Detalhes Chocantes do Caso Henry Borel
O trágico desfecho de Henry Borel se deu na madrugada de 8 de março de 2021. O menino foi levado ao Hospital Barra d'Or por sua mãe, Monique Medeiros, e pelo padrasto, o então vereador Dr. Jairinho, já sem vida e apresentando múltiplas lesões. As investigações posteriores revelaram que essas lesões eram indicativas de agressão e tortura, chocando a opinião pública e dando início a um dos mais notórios casos criminais do país.
A versão inicial de Monique, em depoimento à Justiça, era de que teria encontrado Henry no chão de seu quarto com mãos e pés gelados e olhos revirados. Contudo, as médicas que atenderam o menino no hospital atestaram que ele já havia chegado morto à unidade. Imagens de câmeras de elevador reforçaram essa conclusão, mostrando Monique e Jairinho deixando o apartamento com o menino já sem vida. Um laudo do Instituto Médico Legal (IML) confirmou a brutalidade das agressões, apontando lesões no crânio, ferimentos internos e hematomas nos membros superiores da criança.
O Clamor por Justiça e as Acusações dos Familiares
Desde a morte de Henry, seu pai, Leniel Borel, tem clamado incansavelmente por justiça. Em declarações emocionadas, Leniel traçou um perfil severo do casal acusado. Ele descreveu Dr. Jairinho como um 'sádico' e 'psicopata' com nível superior e consciente de suas ações, alegando que o ex-vereador, com cinco mandatos, tinha prazer em agredir crianças. Leniel chegou a sugerir que Jairinho teria ido morar com Monique justamente por causa de Henry, classificando a situação como 'terrível'.

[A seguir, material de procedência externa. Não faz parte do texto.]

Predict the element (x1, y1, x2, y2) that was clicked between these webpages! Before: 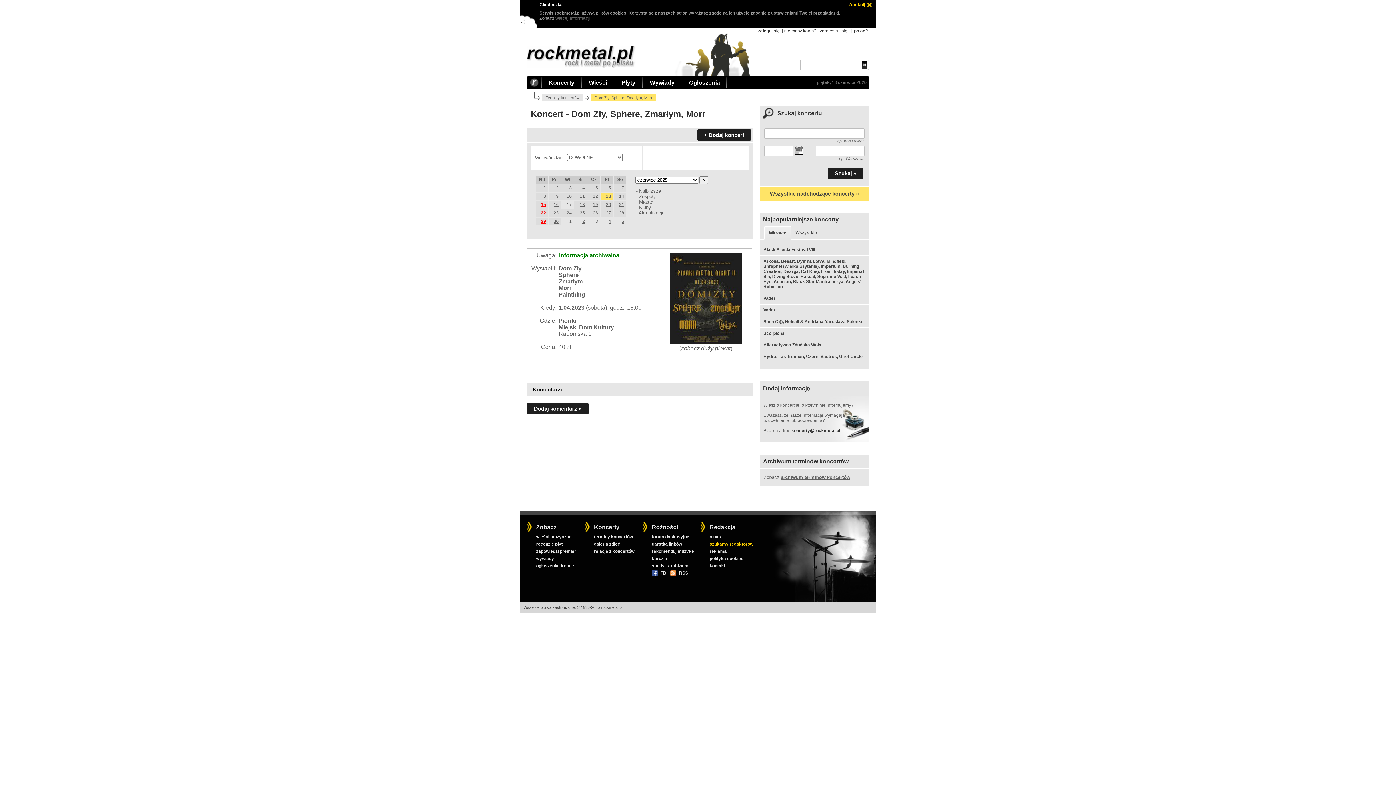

A crítica de Leniel estendeu-se com veemência a Monique Medeiros. Ele a acusou de ter conhecimento das agressões e de nada ter feito para proteger o filho, chegando a afirmar que a mãe de Henry é 'muito pior do que o Jairo'. Leniel descreveu cenários aterrorizantes, com Jairinho agredindo a criança e Henry demonstrando desespero e até vomitando na presença do padrasto, evidenciando o sofrimento do menino e a inação de sua mãe diante dos fatos.
O restabelecimento da prisão preventiva de Monique Medeiros pelo STF reafirma a seriedade e a complexidade do Caso Henry Borel. A decisão não apenas reforça a postura do Supremo em garantir a integridade do processo judicial, mas também reflete a busca incessante por justiça para o menino, cujas circunstâncias de morte continuam a chocar e mobilizar a sociedade brasileira.